Pixel coordinate grounding data
▼
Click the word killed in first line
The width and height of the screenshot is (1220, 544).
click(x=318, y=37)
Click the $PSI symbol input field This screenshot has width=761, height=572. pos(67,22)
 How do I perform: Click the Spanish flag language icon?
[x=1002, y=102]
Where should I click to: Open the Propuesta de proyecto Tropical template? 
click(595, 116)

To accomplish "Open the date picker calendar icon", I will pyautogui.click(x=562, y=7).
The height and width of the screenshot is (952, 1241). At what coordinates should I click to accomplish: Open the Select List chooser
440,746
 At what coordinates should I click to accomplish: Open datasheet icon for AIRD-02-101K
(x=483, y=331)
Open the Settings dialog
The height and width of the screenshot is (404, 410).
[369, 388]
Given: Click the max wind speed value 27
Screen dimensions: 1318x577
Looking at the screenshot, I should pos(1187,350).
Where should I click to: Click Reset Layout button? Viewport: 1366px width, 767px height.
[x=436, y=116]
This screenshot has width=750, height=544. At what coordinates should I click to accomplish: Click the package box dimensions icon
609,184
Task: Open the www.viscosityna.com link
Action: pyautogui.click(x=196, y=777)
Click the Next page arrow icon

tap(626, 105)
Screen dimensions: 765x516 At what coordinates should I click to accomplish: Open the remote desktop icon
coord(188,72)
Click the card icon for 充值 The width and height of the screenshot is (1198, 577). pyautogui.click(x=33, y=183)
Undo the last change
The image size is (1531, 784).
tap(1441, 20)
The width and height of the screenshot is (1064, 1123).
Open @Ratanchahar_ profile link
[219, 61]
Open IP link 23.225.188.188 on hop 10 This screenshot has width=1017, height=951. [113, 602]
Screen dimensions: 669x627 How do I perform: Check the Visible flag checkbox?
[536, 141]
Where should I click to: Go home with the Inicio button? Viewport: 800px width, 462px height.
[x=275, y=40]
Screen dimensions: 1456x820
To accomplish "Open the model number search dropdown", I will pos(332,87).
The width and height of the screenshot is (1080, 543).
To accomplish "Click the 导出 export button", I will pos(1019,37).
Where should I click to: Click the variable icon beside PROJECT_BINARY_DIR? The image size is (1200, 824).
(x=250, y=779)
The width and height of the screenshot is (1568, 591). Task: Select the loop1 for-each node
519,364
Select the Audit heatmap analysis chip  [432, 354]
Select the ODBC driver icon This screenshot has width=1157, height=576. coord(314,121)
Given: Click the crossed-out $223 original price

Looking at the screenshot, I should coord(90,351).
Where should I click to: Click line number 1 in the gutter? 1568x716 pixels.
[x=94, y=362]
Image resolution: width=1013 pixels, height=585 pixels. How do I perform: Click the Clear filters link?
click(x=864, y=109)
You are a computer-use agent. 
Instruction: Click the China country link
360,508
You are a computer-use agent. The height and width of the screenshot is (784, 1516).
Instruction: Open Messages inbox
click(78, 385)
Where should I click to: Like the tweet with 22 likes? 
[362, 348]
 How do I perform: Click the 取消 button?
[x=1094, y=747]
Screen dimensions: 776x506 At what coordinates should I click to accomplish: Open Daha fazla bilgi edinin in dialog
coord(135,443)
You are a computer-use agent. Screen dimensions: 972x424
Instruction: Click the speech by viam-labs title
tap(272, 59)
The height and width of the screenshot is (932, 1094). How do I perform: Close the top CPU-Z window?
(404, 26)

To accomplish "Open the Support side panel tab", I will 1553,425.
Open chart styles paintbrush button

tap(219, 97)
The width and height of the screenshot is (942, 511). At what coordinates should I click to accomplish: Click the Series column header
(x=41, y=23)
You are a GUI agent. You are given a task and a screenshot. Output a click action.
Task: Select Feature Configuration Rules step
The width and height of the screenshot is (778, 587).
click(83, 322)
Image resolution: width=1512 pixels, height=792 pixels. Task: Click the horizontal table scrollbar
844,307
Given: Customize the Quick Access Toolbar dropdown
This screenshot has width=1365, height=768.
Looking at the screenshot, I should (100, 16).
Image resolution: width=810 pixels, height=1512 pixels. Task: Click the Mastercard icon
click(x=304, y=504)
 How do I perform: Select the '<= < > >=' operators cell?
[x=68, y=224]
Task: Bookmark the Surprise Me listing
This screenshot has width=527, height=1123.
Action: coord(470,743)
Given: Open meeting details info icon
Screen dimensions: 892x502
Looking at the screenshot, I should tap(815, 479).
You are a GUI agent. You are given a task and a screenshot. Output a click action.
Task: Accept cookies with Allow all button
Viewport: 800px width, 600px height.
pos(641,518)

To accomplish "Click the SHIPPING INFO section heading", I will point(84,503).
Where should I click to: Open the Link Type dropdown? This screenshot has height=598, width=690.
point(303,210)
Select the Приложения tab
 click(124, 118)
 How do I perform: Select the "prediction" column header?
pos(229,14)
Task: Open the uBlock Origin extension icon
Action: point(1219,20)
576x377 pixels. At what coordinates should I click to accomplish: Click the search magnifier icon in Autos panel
▲
WORK TASK: Reproduce the data exactly. Keep every line intact.

EXPECTED ANSWER:
Click the word killed in first line
The width and height of the screenshot is (1220, 544).
click(x=318, y=37)
Click the $PSI symbol input field This screenshot has width=761, height=572. pos(67,22)
 How do I perform: Click the Spanish flag language icon?
[x=1002, y=102]
Where should I click to: Open the Propuesta de proyecto Tropical template? 
click(595, 116)

To accomplish "Open the date picker calendar icon", I will pyautogui.click(x=562, y=7).
The height and width of the screenshot is (952, 1241). At what coordinates should I click to accomplish: Open the Select List chooser
440,746
 At what coordinates should I click to accomplish: Open datasheet icon for AIRD-02-101K
(x=483, y=331)
Open the Settings dialog
The height and width of the screenshot is (404, 410).
[369, 388]
Given: Click the max wind speed value 27
Screen dimensions: 1318x577
Looking at the screenshot, I should pos(1187,350).
Where should I click to: Click Reset Layout button? Viewport: 1366px width, 767px height.
[x=436, y=116]
This screenshot has width=750, height=544. At what coordinates should I click to accomplish: Click the package box dimensions icon
609,184
Task: Open the www.viscosityna.com link
Action: pyautogui.click(x=196, y=777)
Click the Next page arrow icon

tap(626, 105)
Screen dimensions: 765x516 At what coordinates should I click to accomplish: Open the remote desktop icon
coord(188,72)
Click the card icon for 充值 The width and height of the screenshot is (1198, 577). pyautogui.click(x=33, y=183)
Undo the last change
The image size is (1531, 784).
tap(1441, 20)
The width and height of the screenshot is (1064, 1123).
Open @Ratanchahar_ profile link
[219, 61]
Open IP link 23.225.188.188 on hop 10 This screenshot has width=1017, height=951. [113, 602]
Screen dimensions: 669x627 How do I perform: Check the Visible flag checkbox?
[536, 141]
Where should I click to: Go home with the Inicio button? Viewport: 800px width, 462px height.
[x=275, y=40]
Screen dimensions: 1456x820
To accomplish "Open the model number search dropdown", I will pos(332,87).
The width and height of the screenshot is (1080, 543).
To accomplish "Click the 导出 export button", I will pos(1019,37).
Where should I click to: Click the variable icon beside PROJECT_BINARY_DIR? The image size is (1200, 824).
(x=250, y=779)
The width and height of the screenshot is (1568, 591). Task: Select the loop1 for-each node
519,364
Select the Audit heatmap analysis chip  [432, 354]
Select the ODBC driver icon This screenshot has width=1157, height=576. coord(314,121)
Given: Click the crossed-out $223 original price

Looking at the screenshot, I should coord(90,351).
Where should I click to: Click line number 1 in the gutter? 1568x716 pixels.
[x=94, y=362]
Image resolution: width=1013 pixels, height=585 pixels. How do I perform: Click the Clear filters link?
click(x=864, y=109)
You are a computer-use agent. 
Instruction: Click the China country link
360,508
You are a computer-use agent. The height and width of the screenshot is (784, 1516).
Instruction: Open Messages inbox
click(78, 385)
Where should I click to: Like the tweet with 22 likes? 
[362, 348]
 How do I perform: Click the 取消 button?
[x=1094, y=747]
Screen dimensions: 776x506 At what coordinates should I click to accomplish: Open Daha fazla bilgi edinin in dialog
coord(135,443)
You are a computer-use agent. Screen dimensions: 972x424
Instruction: Click the speech by viam-labs title
tap(272, 59)
The height and width of the screenshot is (932, 1094). How do I perform: Close the top CPU-Z window?
(404, 26)

To accomplish "Open the Support side panel tab", I will 1553,425.
Open chart styles paintbrush button

tap(219, 97)
The width and height of the screenshot is (942, 511). At what coordinates should I click to accomplish: Click the Series column header
(x=41, y=23)
You are a GUI agent. You are given a task and a screenshot. Output a click action.
Task: Select Feature Configuration Rules step
The width and height of the screenshot is (778, 587).
click(83, 322)
Image resolution: width=1512 pixels, height=792 pixels. Task: Click the horizontal table scrollbar
844,307
Given: Customize the Quick Access Toolbar dropdown
This screenshot has width=1365, height=768.
Looking at the screenshot, I should (100, 16).
Image resolution: width=810 pixels, height=1512 pixels. Task: Click the Mastercard icon
click(x=304, y=504)
 How do I perform: Select the '<= < > >=' operators cell?
[x=68, y=224]
Task: Bookmark the Surprise Me listing
This screenshot has width=527, height=1123.
Action: coord(470,743)
Given: Open meeting details info icon
Screen dimensions: 892x502
Looking at the screenshot, I should tap(815, 479).
You are a GUI agent. You are given a task and a screenshot. Output a click action.
Task: Accept cookies with Allow all button
Viewport: 800px width, 600px height.
pos(641,518)

To accomplish "Click the SHIPPING INFO section heading", I will point(84,503).
Where should I click to: Open the Link Type dropdown? This screenshot has height=598, width=690.
point(303,210)
Select the Приложения tab
 click(124, 118)
 How do I perform: Select the "prediction" column header?
pos(229,14)
Task: Open the uBlock Origin extension icon
Action: point(1219,20)
576x377 pixels. At what coordinates should I click to accomplish: Click the search magnifier icon in Autos panel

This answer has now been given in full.